January 16, 2006 | Greg Ness: Millions vs. Billions

The United States will soon pass a major milestone. Sometime later this year, the population of our country will reach 300 million people.

It took us 125 years as a country to get to 100 million people, reaching that number around 1914. It was in 1967, about 53 years later, that we passed 200 million. And now just 39 later, we will be hitting the 300 million mark. Experts predict it will only take about 30 more years to swell our population to 400 million. These facts seem impressive when you consider our country’s ever-shortening cycle to add the next 100 million people.

However, I couldn’t help compare our country’s population growth to some recent astonishing statistics I read about worldwide Internet growth. Based on figures from Internet World Stats, the Internet first surpassed 100 million users in 1998. By the year 2000, there were 300 million users, and by 2003, there were 600 million users. Recently, the Internet surpassed one billion users and it is adding a million new users worldwide about every four days. Most of those new users are not from the U.S., and most of those new users don’t speak English.

January 16, 2006 | Cloy Tobola: Copyright Battles Heat Up Abroad

Copyright law is a dinosaur; or maybe, calling it a BetaMax would be more appropriate. Like the ill-fated video tape format,  intellectual property law had its place in history, but it simply doesn’t work with current technology anymore. Recent battles over implementation of copyright laws in France and Canada illustrate the need to rethink issues of content ownership.

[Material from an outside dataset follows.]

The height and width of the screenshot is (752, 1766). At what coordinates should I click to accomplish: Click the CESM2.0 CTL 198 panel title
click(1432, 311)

January 13, 2006 | Cloy Tobola: The Future Isn’t What It Used to Be

By the 1980s, we were supposed to travel by jet-pack while robot housekeepers cooked our meals. At least that’s the high-tech view of the future that science fiction writers presented in the 1950s. Today, the future isn’t such a distant vision: it’s happening in our lifetimes.

The Lemelson-MIT Program, which celebrates innovation and inventors, recently polled high school students on their view of the future. Virtually all of them predicted dramatic technological advancements during their lifetimes and most felt comfortable dealing with those rapid changes.